In a biting critique of U.S./NATO intentions, Margaret Kimberly, who is a columnist for the Black Agenda Report, wrote in Common Dreams (01/27/2022) that in 2014 U.S. leaders supported a coup that put a “far-right clique in power.” Kimberly revealed that the information on the Ukraine situation is not “conveyed to the American people who live in ignorance orchestrated by republicans, democrats, and their friends in the corporate media.” Kimberly advised that the “American people should just say no” to war and U.S./NATO intentions. She added, “[t]he Biden administration is sorely mistaken if they think the public are in the mood for war with another nuclear power.” Kimberly also wrote about how Russia and China are no longer enemies but “are very close.” She quoted Chinese president Xi Jinping saying that they are “better than allies.” Kimberly further wrote, “Why shouldn’t they be? Both countries want to protect themselves from American aggression.” “If the U.S. is allowed to do what it wants then the whole world is at risk. This is not hyperbole. The U.S. has withdrawn from decades old nuclear weapons agreements and now pushes the world toward the precipice.”

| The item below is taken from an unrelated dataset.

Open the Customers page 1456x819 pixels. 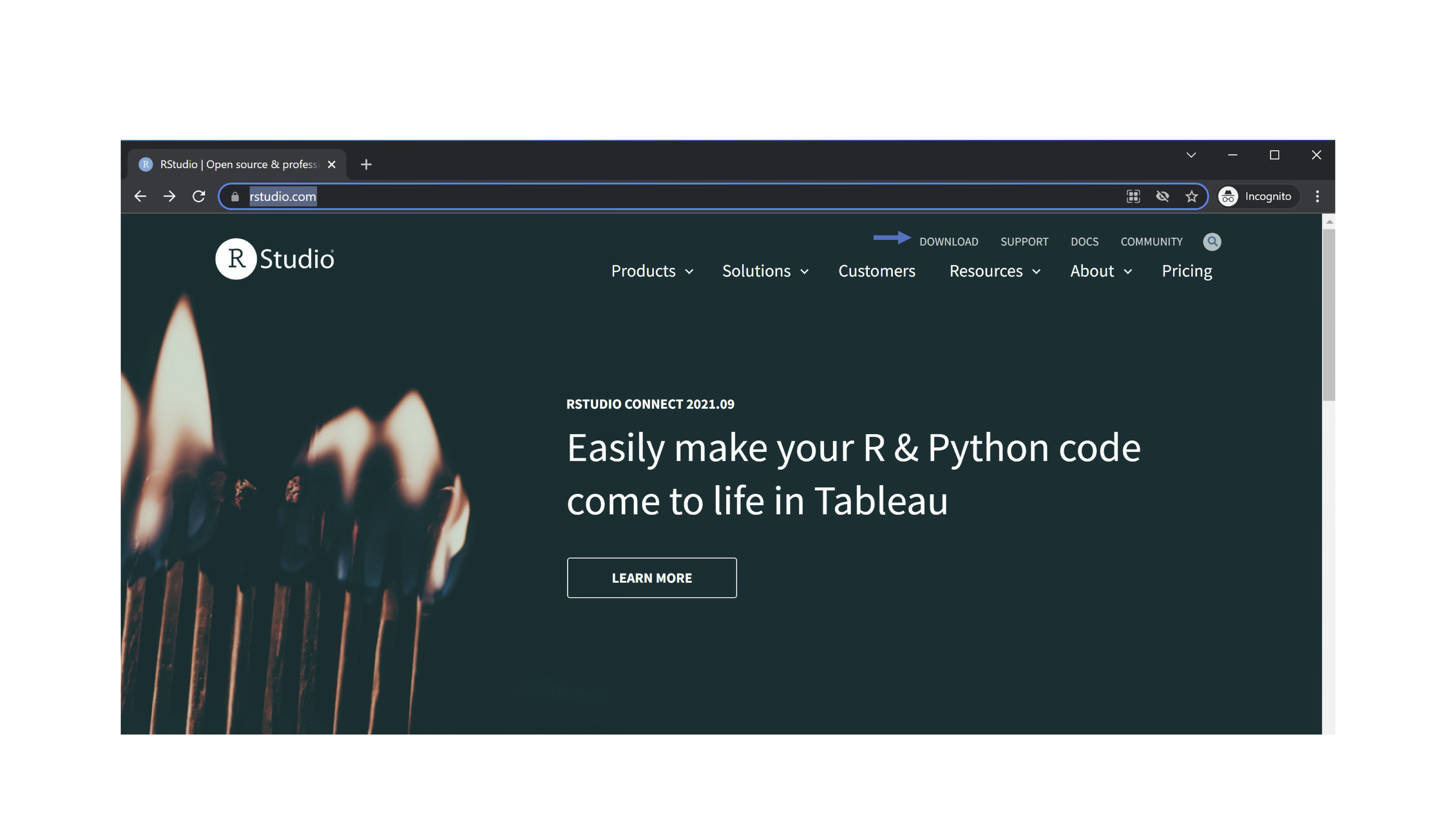click(x=876, y=271)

Regarding Ukrainians’ reactions, some were gung-ho to be involved in a war with Russia. Others were not, and were skeptical about a Russian invasion. In a piece published in the People’s World (01/25/2022), John Wojcik wrote that MSNBC reporter Matt Bradley was “reporting from Kiev” and “described a city where everyone seemed to be going about their business as usual, shopping, going to school, and commuting to work. He even noted that members of the public thought an invasion from Russia would not happen and that the controversy was the fault of the U.S. and NATO.” But that “was the last one like that coming from Bradley. He has submitted no further reports regarding public reactions in Kiev.”

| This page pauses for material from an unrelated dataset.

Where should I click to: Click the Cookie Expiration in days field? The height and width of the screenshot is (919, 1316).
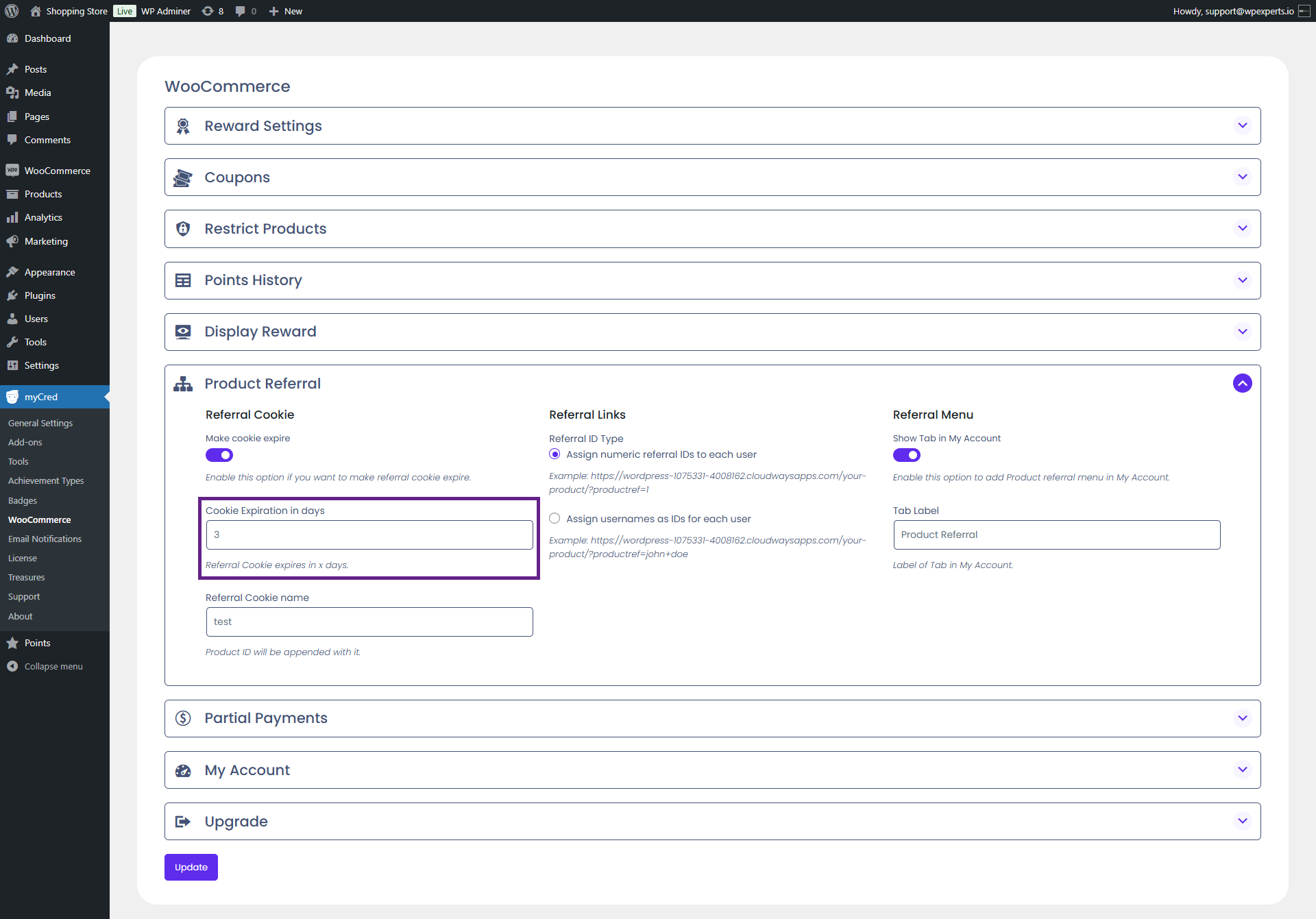tap(369, 535)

Ukrainian President Volodymyr Zelensky was blunter about the situation in a press conference. Vitacci wrote that Zelensky “said his countries current problems came from the west rather than the east.” “Furthermore, the real threat to Ukraine was not Russia, but the ‘destabilisation of the situation inside the country.”’ Vitacchi further wrote that Zelensky stated the “cause of the panic was the press itself.” “The Ukrainian leader went on to slam the US, British and other Western diplomats who were fleeing the country, as if a much-described war was actually real.”

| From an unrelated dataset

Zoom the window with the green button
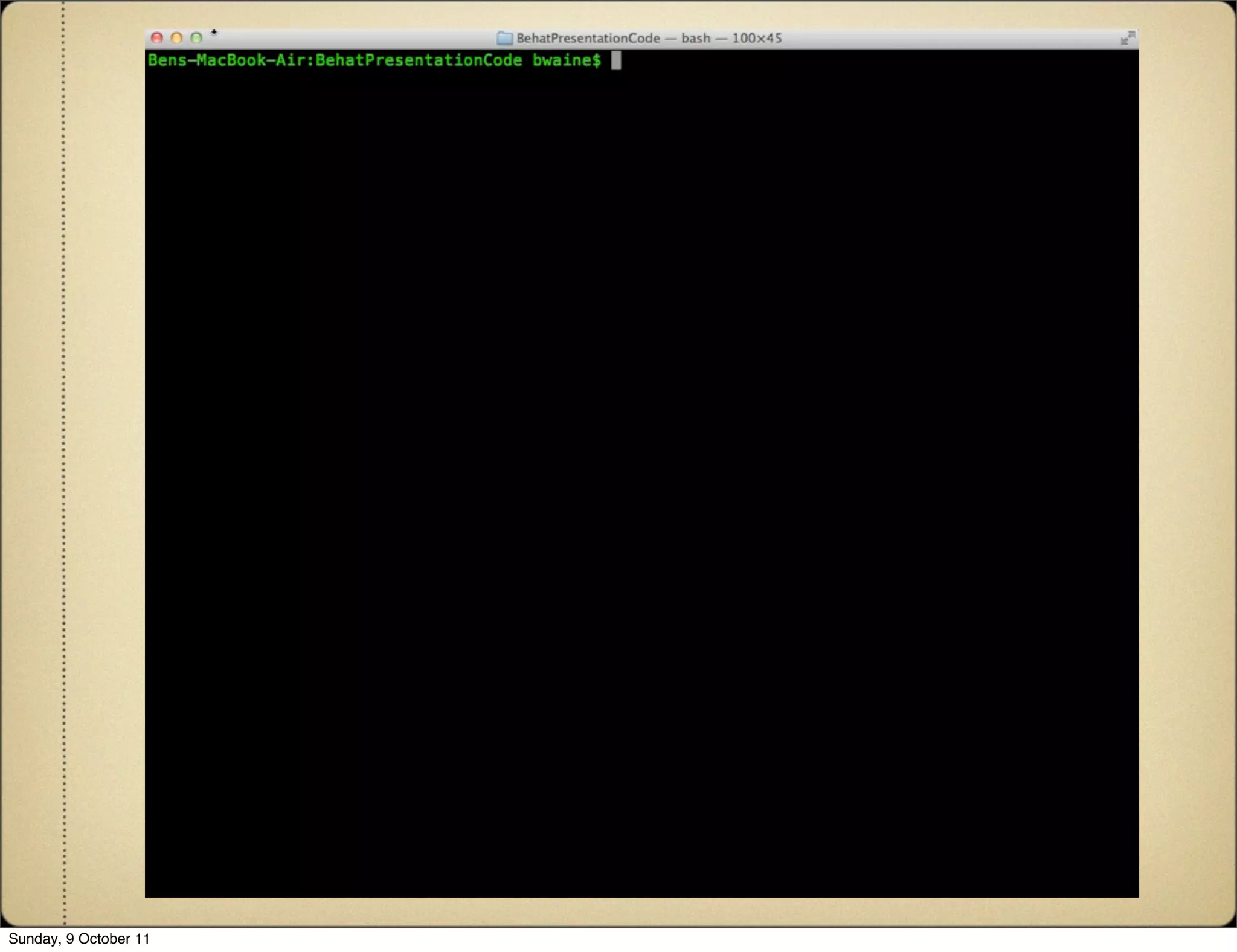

Being more direct than in his other piece, Wojcik also wrote in another issue of the People’s World (01/21/2022) how morally bankrupt the U.S./NATO policy is: “In the case of Ukraine, as is most often the case with such NATO militarism, the operation is disguised as one intended to ‘spread democracy.’ [T]he idea spread far and wide in the Western corporate media and from governments involved that Ukraine was not being separated from Russia by a fascist coup backed by the West but rather by an ‘Orange Revolution’ in which democracy was the aim.” Wojcik further wrote that “[T]he ‘democratic’ government turned control over the police and military to historically well-known fascist organizations. They remain in control of those fascist organizations today. “‘Promoting democracy’ is the excuse the U.S. always uses when it wants to topple a regime it does not support.”
Since the demise of the USSR, U.S. leaders and their supporters have tried take advantage of the current international situation, seeing that there is no rival power to directly compete with them. It’s more a case of spreading the rule of capital rather than spreading democracy. It’s something like the Gilded Age on steroids.